[Excerpts from a dataset]
☆ ☆ ☆ ☆

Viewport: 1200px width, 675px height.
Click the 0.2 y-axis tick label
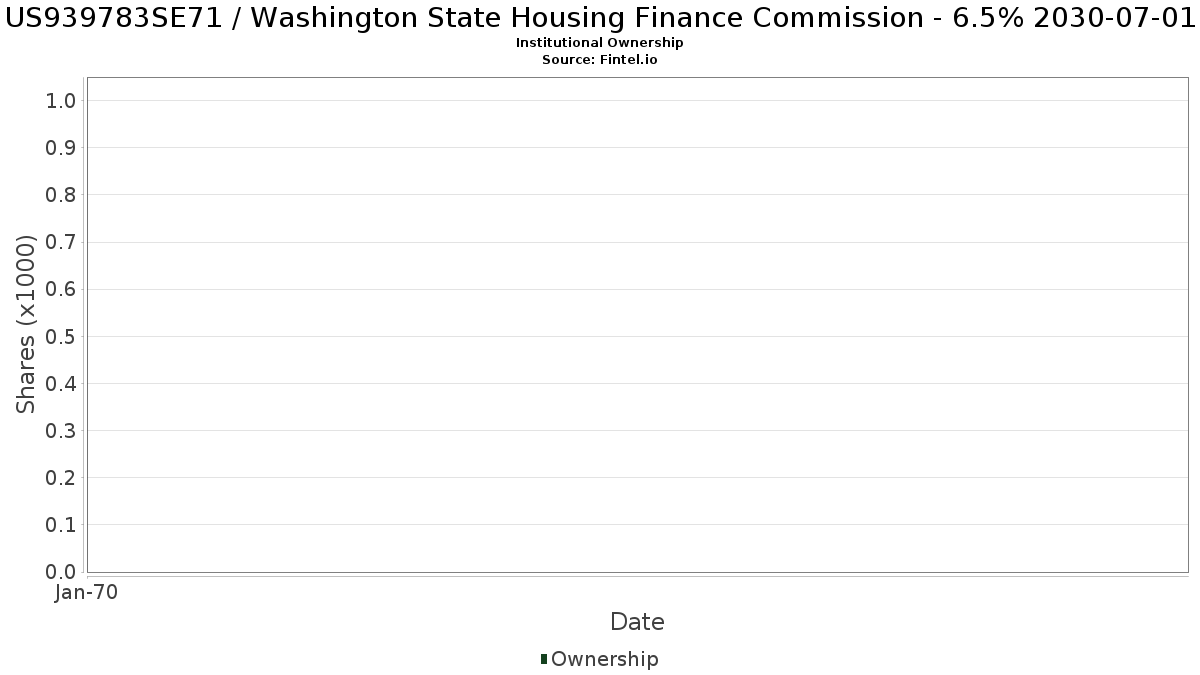tap(61, 478)
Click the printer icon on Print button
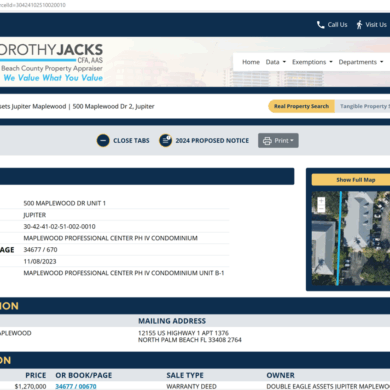Image resolution: width=390 pixels, height=390 pixels. click(x=267, y=141)
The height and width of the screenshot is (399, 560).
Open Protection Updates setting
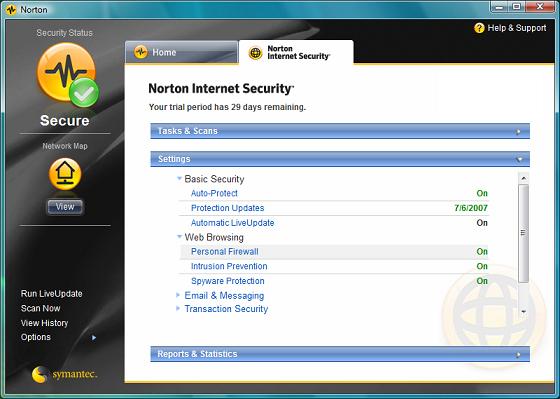[x=228, y=208]
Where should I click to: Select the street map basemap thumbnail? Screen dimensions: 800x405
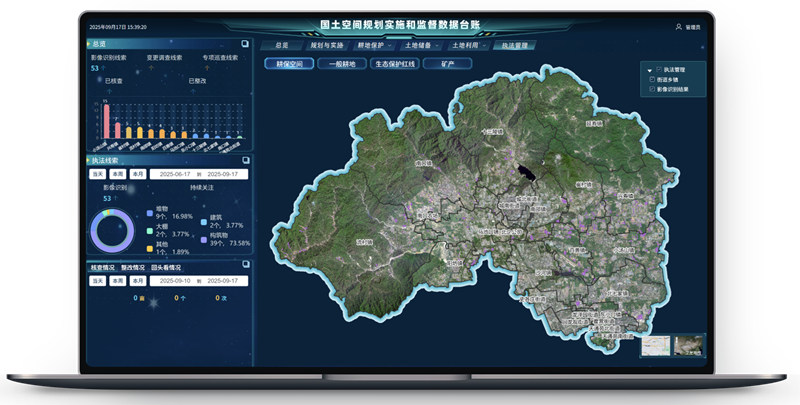point(657,345)
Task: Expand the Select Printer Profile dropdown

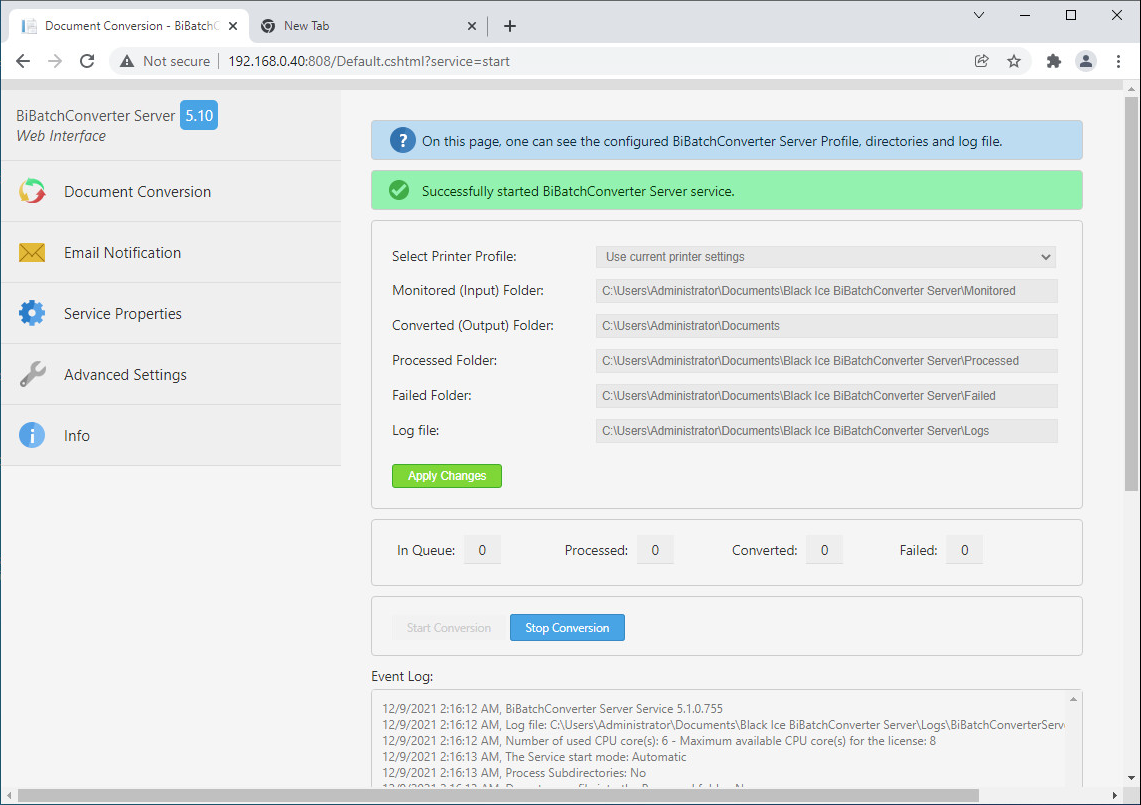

☆ ☆ ☆ ☆

EXERCISE INSTRUCTIONS: Return all the data above as written, leaving out only the pictures.

EXERCISE RESPONSE:
Viewport: 1200px width, 675px height.
Click the 0.2 y-axis tick label
tap(61, 478)
Click the printer icon on Print button
Image resolution: width=390 pixels, height=390 pixels. click(x=267, y=141)
The height and width of the screenshot is (399, 560).
Open Protection Updates setting
[x=228, y=208]
Where should I click to: Select the street map basemap thumbnail? Screen dimensions: 800x405
point(657,345)
Task: Expand the Select Printer Profile dropdown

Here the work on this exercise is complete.